The certification question in this case, as indicated previously, is troublesome. *393A rigid, absolute and inflexible interpretation of the certification provision, called for by defendant, would serve defendant well in this case, but such an approach may well cause problems for everyone in other cases. A liberal or loose reading of the certification provision, on the other hand, may well serve to erode the efficacy of the certification requirement. In close cases, like the instant one, a factor that merits close attention is whether putting the stamp of approval on a claim certification comports favorably with the purpose and rationale of the certification provision, Section 605(c)(1). See Holy Trinty Church v. United States, 143 U.S. 457, 12 S.Ct. 511, 36 L.Ed. 226 (1892); Sea-Land Service, Inc. v. United States, 204 Ct.Cl. 57, 76, 493 F.2d 1357, 1358 (1974). Resolution of certification issues are best arrived at on an ad hoc basis.
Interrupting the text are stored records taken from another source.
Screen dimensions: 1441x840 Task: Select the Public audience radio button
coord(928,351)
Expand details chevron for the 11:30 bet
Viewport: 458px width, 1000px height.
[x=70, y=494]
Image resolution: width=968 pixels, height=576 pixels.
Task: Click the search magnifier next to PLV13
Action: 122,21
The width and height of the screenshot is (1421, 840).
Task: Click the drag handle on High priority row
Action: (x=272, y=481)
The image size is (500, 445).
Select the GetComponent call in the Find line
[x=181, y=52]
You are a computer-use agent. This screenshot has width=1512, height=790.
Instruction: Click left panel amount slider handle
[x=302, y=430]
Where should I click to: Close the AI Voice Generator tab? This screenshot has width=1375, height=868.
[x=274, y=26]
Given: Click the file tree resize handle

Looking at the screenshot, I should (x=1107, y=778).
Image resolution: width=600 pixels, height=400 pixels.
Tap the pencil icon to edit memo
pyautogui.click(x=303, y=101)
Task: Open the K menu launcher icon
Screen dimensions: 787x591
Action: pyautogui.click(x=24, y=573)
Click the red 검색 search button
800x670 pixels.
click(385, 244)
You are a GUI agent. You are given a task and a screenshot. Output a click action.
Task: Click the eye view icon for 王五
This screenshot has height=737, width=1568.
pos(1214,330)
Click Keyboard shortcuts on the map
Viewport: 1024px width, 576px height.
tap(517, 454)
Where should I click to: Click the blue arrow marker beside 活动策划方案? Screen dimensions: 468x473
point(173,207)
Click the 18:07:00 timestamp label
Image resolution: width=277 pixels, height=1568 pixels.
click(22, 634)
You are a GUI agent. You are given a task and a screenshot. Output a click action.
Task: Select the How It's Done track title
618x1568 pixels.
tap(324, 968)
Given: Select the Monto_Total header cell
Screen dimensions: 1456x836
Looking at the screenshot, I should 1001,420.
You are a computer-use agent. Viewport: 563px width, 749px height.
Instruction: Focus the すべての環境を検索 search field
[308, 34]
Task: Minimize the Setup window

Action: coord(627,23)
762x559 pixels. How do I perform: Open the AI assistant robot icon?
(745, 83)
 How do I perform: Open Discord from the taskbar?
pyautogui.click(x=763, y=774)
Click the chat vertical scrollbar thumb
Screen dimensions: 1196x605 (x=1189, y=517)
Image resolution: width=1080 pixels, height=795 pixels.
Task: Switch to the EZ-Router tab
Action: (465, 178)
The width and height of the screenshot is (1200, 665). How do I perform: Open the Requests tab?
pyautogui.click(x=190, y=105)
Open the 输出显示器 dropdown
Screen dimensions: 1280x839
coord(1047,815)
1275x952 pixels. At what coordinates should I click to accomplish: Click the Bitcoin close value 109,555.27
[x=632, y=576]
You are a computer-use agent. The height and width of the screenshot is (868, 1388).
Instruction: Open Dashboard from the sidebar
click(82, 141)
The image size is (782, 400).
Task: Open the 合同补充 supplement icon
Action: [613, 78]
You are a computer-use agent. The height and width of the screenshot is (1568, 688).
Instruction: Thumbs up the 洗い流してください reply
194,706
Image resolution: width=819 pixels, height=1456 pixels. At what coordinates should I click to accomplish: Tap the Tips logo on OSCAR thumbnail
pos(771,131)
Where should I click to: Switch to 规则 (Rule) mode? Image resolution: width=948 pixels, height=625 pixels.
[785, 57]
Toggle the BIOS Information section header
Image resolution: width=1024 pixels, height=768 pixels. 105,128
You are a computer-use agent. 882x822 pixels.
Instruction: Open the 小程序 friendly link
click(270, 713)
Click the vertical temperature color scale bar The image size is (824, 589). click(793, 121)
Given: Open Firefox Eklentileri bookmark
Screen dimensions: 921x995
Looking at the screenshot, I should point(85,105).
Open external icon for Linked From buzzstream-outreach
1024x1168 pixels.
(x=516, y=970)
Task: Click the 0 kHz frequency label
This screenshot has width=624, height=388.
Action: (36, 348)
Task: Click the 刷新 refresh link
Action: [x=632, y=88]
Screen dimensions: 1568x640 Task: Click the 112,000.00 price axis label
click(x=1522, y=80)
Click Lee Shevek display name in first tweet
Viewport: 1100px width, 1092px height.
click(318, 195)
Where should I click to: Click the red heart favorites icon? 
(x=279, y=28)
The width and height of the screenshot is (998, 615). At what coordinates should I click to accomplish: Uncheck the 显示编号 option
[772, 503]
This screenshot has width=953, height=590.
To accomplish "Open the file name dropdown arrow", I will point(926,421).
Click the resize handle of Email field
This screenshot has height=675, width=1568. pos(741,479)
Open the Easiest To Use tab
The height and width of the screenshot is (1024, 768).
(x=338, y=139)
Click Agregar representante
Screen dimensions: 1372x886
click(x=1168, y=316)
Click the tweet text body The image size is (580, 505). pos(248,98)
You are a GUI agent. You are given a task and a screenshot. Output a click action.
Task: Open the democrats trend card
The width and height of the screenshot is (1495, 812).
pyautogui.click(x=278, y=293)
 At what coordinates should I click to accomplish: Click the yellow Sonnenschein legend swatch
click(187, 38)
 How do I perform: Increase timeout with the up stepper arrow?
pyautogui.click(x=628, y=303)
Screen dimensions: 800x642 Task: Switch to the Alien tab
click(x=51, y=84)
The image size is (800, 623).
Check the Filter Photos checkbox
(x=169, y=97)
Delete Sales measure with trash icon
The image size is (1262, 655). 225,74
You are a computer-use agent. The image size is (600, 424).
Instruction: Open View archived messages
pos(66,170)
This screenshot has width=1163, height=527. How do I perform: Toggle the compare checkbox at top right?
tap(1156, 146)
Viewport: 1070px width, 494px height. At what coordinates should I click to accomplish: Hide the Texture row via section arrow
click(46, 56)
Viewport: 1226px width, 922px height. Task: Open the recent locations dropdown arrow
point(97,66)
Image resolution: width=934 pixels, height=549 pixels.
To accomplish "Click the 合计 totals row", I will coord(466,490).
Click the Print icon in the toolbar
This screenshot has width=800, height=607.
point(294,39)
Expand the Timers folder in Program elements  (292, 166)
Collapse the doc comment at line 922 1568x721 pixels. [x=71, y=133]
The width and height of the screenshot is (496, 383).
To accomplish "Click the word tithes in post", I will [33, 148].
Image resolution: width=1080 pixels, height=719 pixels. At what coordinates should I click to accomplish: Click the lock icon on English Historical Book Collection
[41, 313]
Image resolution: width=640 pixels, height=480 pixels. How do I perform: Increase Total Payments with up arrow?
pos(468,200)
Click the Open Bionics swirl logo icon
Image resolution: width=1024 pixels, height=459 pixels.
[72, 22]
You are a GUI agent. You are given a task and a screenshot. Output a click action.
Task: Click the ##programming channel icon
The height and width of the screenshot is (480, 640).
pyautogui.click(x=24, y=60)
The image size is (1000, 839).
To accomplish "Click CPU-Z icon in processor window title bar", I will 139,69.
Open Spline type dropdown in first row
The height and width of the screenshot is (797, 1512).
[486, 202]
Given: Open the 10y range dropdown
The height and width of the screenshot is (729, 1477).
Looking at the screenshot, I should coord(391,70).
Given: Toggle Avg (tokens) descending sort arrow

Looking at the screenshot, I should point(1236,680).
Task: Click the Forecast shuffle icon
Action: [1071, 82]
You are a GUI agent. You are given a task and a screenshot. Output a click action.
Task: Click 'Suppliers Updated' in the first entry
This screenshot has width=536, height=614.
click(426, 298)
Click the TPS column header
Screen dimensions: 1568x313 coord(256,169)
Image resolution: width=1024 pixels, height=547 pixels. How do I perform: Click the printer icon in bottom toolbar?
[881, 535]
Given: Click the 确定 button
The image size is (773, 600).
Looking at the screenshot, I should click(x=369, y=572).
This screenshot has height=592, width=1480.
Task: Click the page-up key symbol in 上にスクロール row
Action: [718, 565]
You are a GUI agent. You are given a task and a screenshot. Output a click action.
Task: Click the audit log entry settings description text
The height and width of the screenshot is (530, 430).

The conclusion reached herein is that the claim certification comports favorably with the purpose and rationale of Section 605(c)(1). The purpose of certification, as mentioned above, is to discourage the unwarranted submission of undocumented or inflated contractor claims. A further purpose was to encourage fair and equitable settlements. The fee amount sought, i.e., 7.5 percent, was clearly stated. The price to which the fee amount or percentage was to be applied were change order modifications negotiated by the parties.7 Accordingly, there was no specter of an unwarranted, undocumented, inflated and undeterminable claim. The claim as submitted was not such as to protract disputes nor did it cloud the true issue that was to be determined. The claim was specific and it did not shift to the government the burden of disproving the claim. See S.Rep. No. 1118, 95th Cong., 2d Sess., reprinted in 1978 U.S. Code Cong. & Ad.News, 5235, 5242. Further, the claim, as submitted, was susceptible to settlement since the critical amount, i.e., the 7.5 percent figure, was presented and presumably could be evaluated by the contracting officer. It could easily have been the subject of settlement negotiations but for the decisional basis on which the contracting officer denied the claim.8 As submitted, the contracting officer was able to give meaningful consideration to the claim, aware of the claim’s impact dollar-wise, and in relation to existing procurement practices and policies. Because the contracting officer determined as an initial matter that there was no liability, there was no necessity for him to get into quantum. Had he reached the quantum stage, materials were available to him to intelligently and competently evaluate the claim for settlement or entitlement purposes. As a result, the claim certification submitted by plaintiff must be deemed satisfactory for purposes of jurisdiction.
B. Final Decision
In order for a contractor to obtain direct access to this court under the CDA, its claim must have been the subject of a final decision by the contracting officer. 41 U.S.C. Sec. 605(b) (Supp. V 1981).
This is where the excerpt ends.